**What to do:** Format the records between the lines holding "Given: Open Recap for San Diego State game" and "Click the filled", inclusive, as a two-column CSV with the columns request and location. Give one row per request, with each value in a single quoted field and any line breaks replaced by spaces.

---------- Data rows

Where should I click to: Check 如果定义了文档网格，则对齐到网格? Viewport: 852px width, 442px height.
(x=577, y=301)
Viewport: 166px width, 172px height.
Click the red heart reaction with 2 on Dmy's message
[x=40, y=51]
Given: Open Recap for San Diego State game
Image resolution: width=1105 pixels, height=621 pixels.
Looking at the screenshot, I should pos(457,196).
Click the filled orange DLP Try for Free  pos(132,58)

--------------------
---------- Data rows

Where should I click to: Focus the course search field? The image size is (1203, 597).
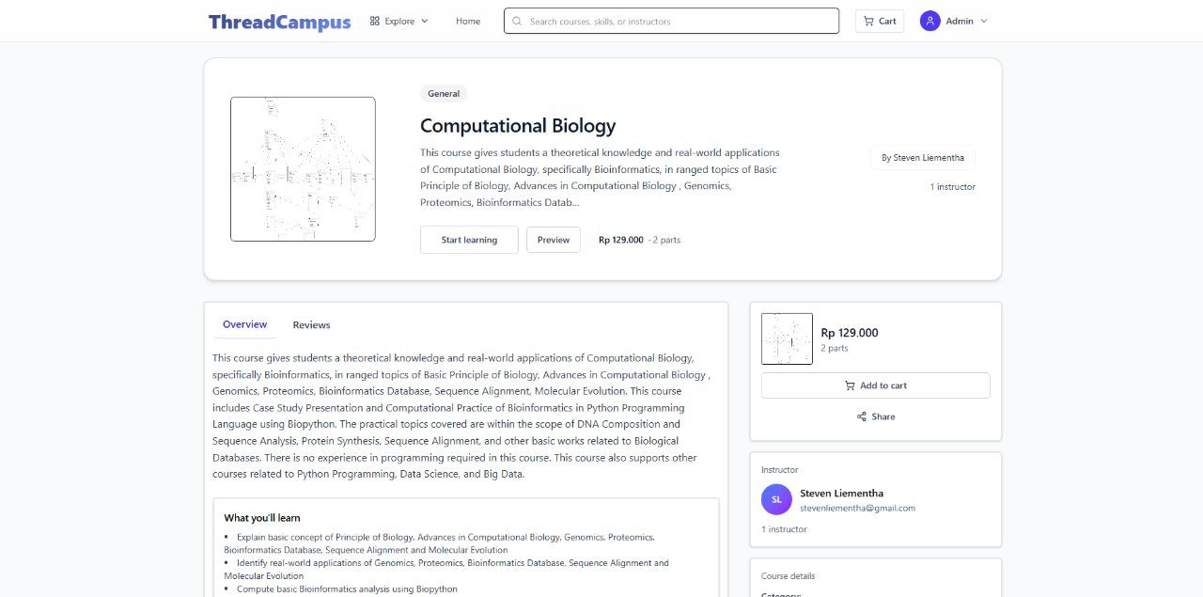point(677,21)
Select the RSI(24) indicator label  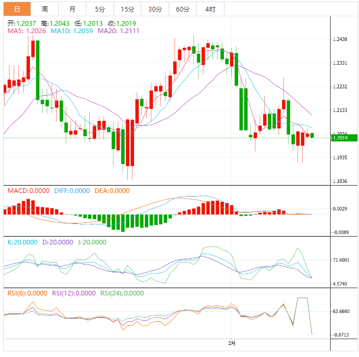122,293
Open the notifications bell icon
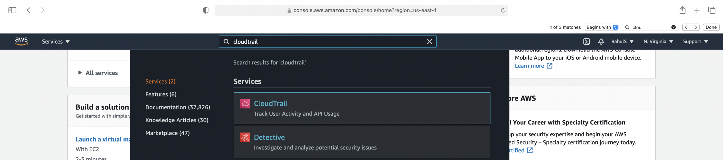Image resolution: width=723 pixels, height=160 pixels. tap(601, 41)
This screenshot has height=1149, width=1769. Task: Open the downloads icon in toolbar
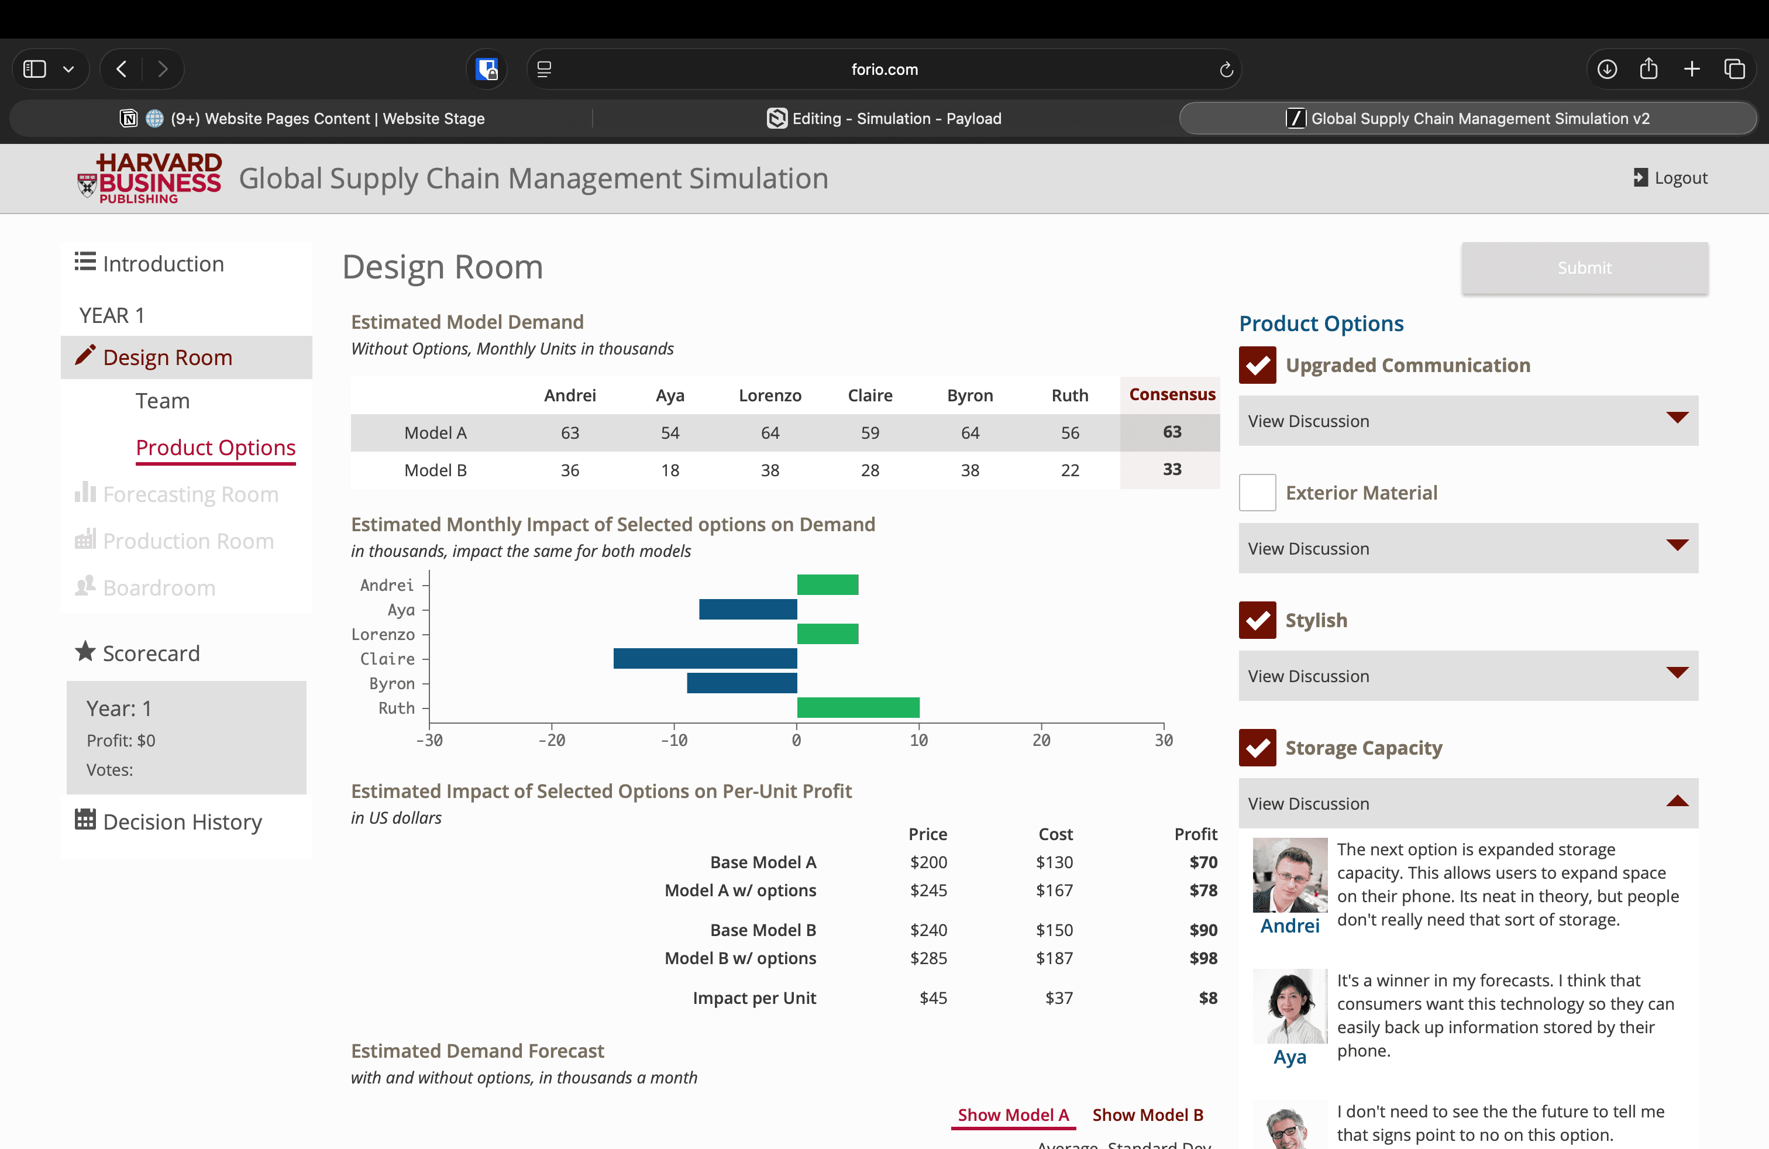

--------------------

**Final result:**
request,location
"Given: Open Recap for San Diego State game Image resolution: width=1105 pixels, height=621 pixels.","Looking at the screenshot, I should pos(457,196)."
"Click the filled orange DLP Try for Free","pos(132,58)"